Understand the ins and outs of making a property investment, we consider everything you need to know about valuing your investment.
The valuation of a property is important whether you are buying or selling a property, and can be key to securing a mortgage, investors or buyers. Whatever your involvement in a property decision, it’s important to learn the basics associated with appraisals.
How do you have your property valued?
The value of your property is established by having it appraised. This process determines the market value of the property and it’s prudent to note that it may not always mirror the market price. The process is normally carried out by an independent and qualified appraiser.
Why do it?
Establishing the value of a property can be necessary in a number of scenarios, from buyers looking for financing, listing a property for sale, investment analysis, property insurance and taxation purposes.

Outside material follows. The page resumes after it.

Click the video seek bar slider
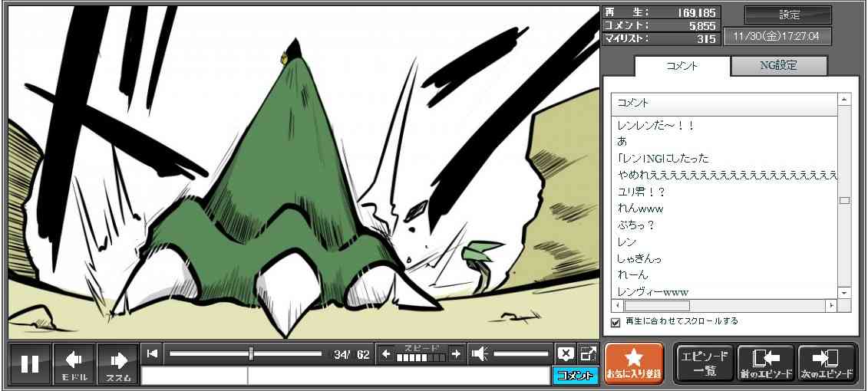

For property purchases, the appraisal process is generally one of the first steps in closing a property purchase deal and may be required by your mortgage lender or financer before funds for purchase are confirmed. The valuation may be used to confirm any loan amount prior to completion of purchase, particularly to ensure that a loan amount is not greater than what a property is worth.
An appraisal can prove key in the selling process, as it helps to ascertain the value of the property, ensuring there are no discrepancies between the purchase price and the value, which could otherwise cause delays and disruptions to completing on a property.
Appraisals are also a useful way for investors to track the appreciation – or depreciation as the case may be – of a property investment, providing information which can influence how long an owner keeps a property and when he or she might want to sell it. The valuation can be used for tax purposes, too. If a property has depreciated in value, one of few advantages may be a reduced tax rate, where such costs are based on the value of a property.
What do appraisers take into account?
There are a number of factors to be considered during the appraisal process and an appraiser will gather a range of data in order to determine the value of a property.
There are different approaches to valuing a property. The most common method is the sales comparison or market data approach where sales history and the area or neighbourhood where a property is located informs an appraiser’s valuation of a property. The valuation is derived by comparing similar properties in the immediate area that are of a similar size and that have comparable features and were built around the same time. Though no two properties are exactly the same, adjustments will be made to take into account discrepancies, such as condition, between the comparable properties.
Another method used for property appraisal, particularly for investment properties where a unit is used to generate income, is the income method, or the income capitalisation approach. The property is valued based on the income it is able to generate, usually in terms of rent. This method is used because investors will often be seeking financing and lenders need to know that any income will be able to cover expenses and mortgage payments, ensuring their investment is protected.
Another approach for appraisal is the cost approach which assumes that a buyer will not pay more for a property that it costs to build a house plus the cost of the land on which it is built.
Appraisers will provide a report which features market sales data, public land records and any comparable property sales data used to determine the property’s value as well as basic supply and demand figures and macro-economic trends that may affect the value of a property.
What if your investment is valued at less than you paid for it?
Appraisals can be tricky as they often take place once a price has already been agreed upon by seller and purchaser.
If the appraised value of a property is significantly lower than the agreed price this can delay purchase. It can work in favour of a buyer in terms of negotiating a lower price, unless there is a cash buyer ready and willing to pay the full price, though it’s unlikely anyone will want to overpay for a property. ‘
A second opinion from another appraiser is also an option, particularly if the seller believes the property is significantly more attractive or valuable in some way when compared to other properties in the surrounding area.
The value of a property will not necessarily equal the cost (everything you spent to purchase the property) or the price (the amount you paid for the property itself) of a property. These can affect the value, but will not determine it and the actual value can be significantly higher or lower.
Is there anything else you should bear in mind?
It’s not an exact science but rather an educated and, hopefully, well-researched guess. No two properties are ever exactly the same and an appraisal is based on a number of variable factors.
What are the consequences of your property valuation?
If everything goes smoothly with your appraisal it is a significant step towards completion of your property. However, it’s an important element and if an appraisal is significantly lower that the agreed sales price then it’s worth giving the transaction a serious second thought while you have the chance.